### PROBLEMS TO WORK ON
A. In the article on AI in university teaching, which rubric can guide instructors in evaluating AI-augmented student work?
B. Which concrete examples of AI-enhanced pedagogy from UJ's peer-to-peer showcase series does the article on AI in university teaching give? List all of them.
C. Carry the article on AI in university teaching forward from its final sentence.

### DOCUMENT EXCERPT
++++++++
Dr Gloria Castrillón (left) highlighted UJ’s peer-to-peer showcase series, where lecturers demonstrate concrete examples of AI-enhanced pedagogy: coding assignments critiqued via AI in computer science, multi-draft problem statements refined through AI in engineering and AI-driven data visualisations in business modules. UJ offers two SLPs to complement these: a free open course on AI ethics and large-language-model literacy and Moodle-embedded modules for first- and final-year students that blend AI awareness with research skills, academic writing and career planning. The university’s annual Teaching Innovation Fund further incentivises pilot projects that harness AI, with grant recipients presenting their innovations in peer-to-peer sessions held online.

Making sense of it all

These webinar insights map directly onto existing university workflows. In curriculum and programme design, faculties should revisit learning outcomes to include AI-literacy competencies. NWU plans to embed AI modules within core first-year courses, ensuring all graduates possess critical evaluation skills and ethical-use frameworks. UJ integrates AI discussions into its programme approval process, requiring any new course proposal to demonstrate how AI tools will support specific learning objectives.

Assessment redesign offers another immediate application. Rather than viewing AI as a threat, institutions can leverage rubrics such as the Perkins AI Assessment Scale to guide instructors in evaluating AI-augmented student work. In UWC’s pharmacy pre-engagement sessions, assessments demand not only AI-generated analyses but also student critiques of reliability and ethical implications. UJ’s practice notes encourage multi-draft assignments, where students submit successive versions—some AI-augmented, some manual—to demonstrate both tool proficiency and independent thought. This transforms assessment into a pedagogical opportunity rather than a policing exercise.

Centralised resource hubs within Learning Management Systems (LMSes) form a third application point. Each institution can create a dedicated AI portal linking to tool guides, citation manuals and exemplar prompts. UWC’s weekly “snippets” could be pooled into a searchable repository, while NWU’s AI Hub envisions an online dashboard tracking policy updates, training schedules and roadshow recordings. A single point of reference helps staff and students find answers quickly.
++++++++
### GIVEN INFORMATION

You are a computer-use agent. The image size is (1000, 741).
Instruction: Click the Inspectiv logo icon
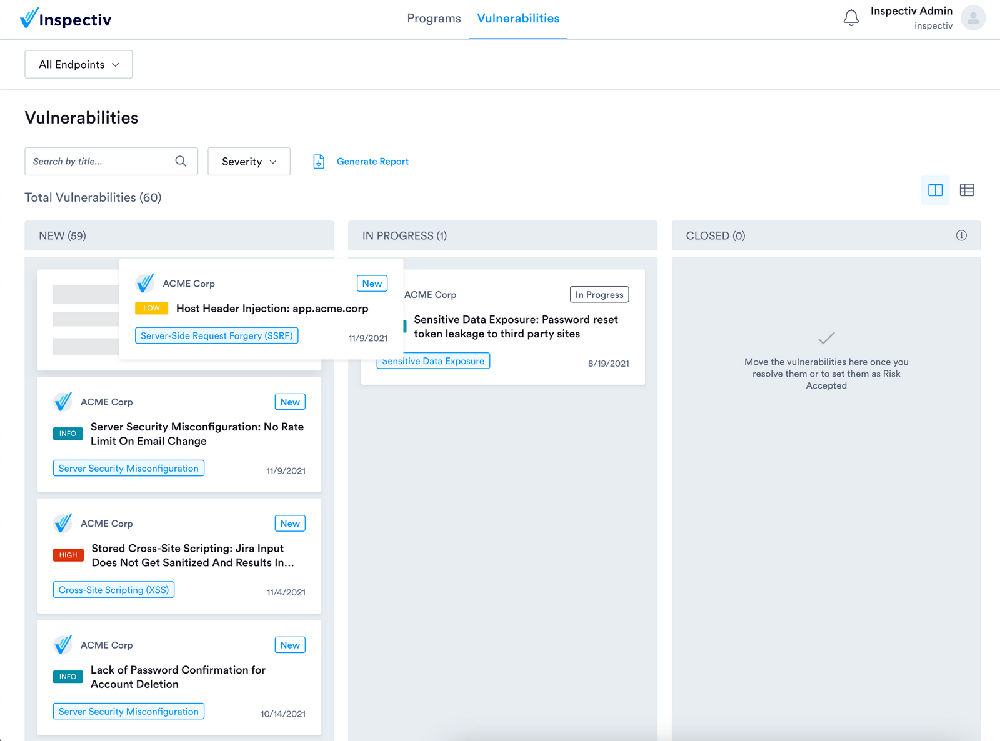click(x=27, y=18)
++++++++
### RESPONSES IN ORDER
A. The Perkins AI Assessment Scale.

B.
- Coding assignments critiqued via AI in computer science
- Multi-draft problem statements refined through AI in engineering
- AI-driven data visualisations in business modules

C.
Professional development pathways  must also evolve. Short learning programmes—whether NWU’s SLPs, UWC’s self-paced module or UJ’s open SLP—provide structured, flexible online professional development opportunities that can be embedded into postgraduate diplomas, orientation sessions and faculty mentorship schemes. Meanwhile, teaching innovation funds like UJ’s encourage grassroots experimentation, with small grants enabling departments to pilot AI tools in their own contexts.

Finally, governance and review cycles must be formalised. Senate committees, IT governance boards and research ethics panels should incorporate AI oversight into regular agendas, with built-in review dates and agile amendment processes. NWU’s AI Hub, for example, reports quarterly to its University Management Committee, ensuring policies remain aligned with technological advances. Diverse stakeholder engagement must continue through steering committees and task teams that include faculty, librarians, IT staff, administrators and students. Ongoing feedback mechanisms—roadshows, focus groups, online surveys—allow institutions to track user experiences and refine their guidelines, not just needs but also changes in the GenAI landscape. 

The session made clear how AI policies are integrally connected to institutional contexts and values. Policy decisions and governance structures shape curriculum design, assessment strategies and professional development programmes. Indeed, although the focus of the session was on teaching and learning, the implications of AI impact the very core mission of South African universities.

Mduduzi Mbiza is a commissioned writer for Universities South Africa.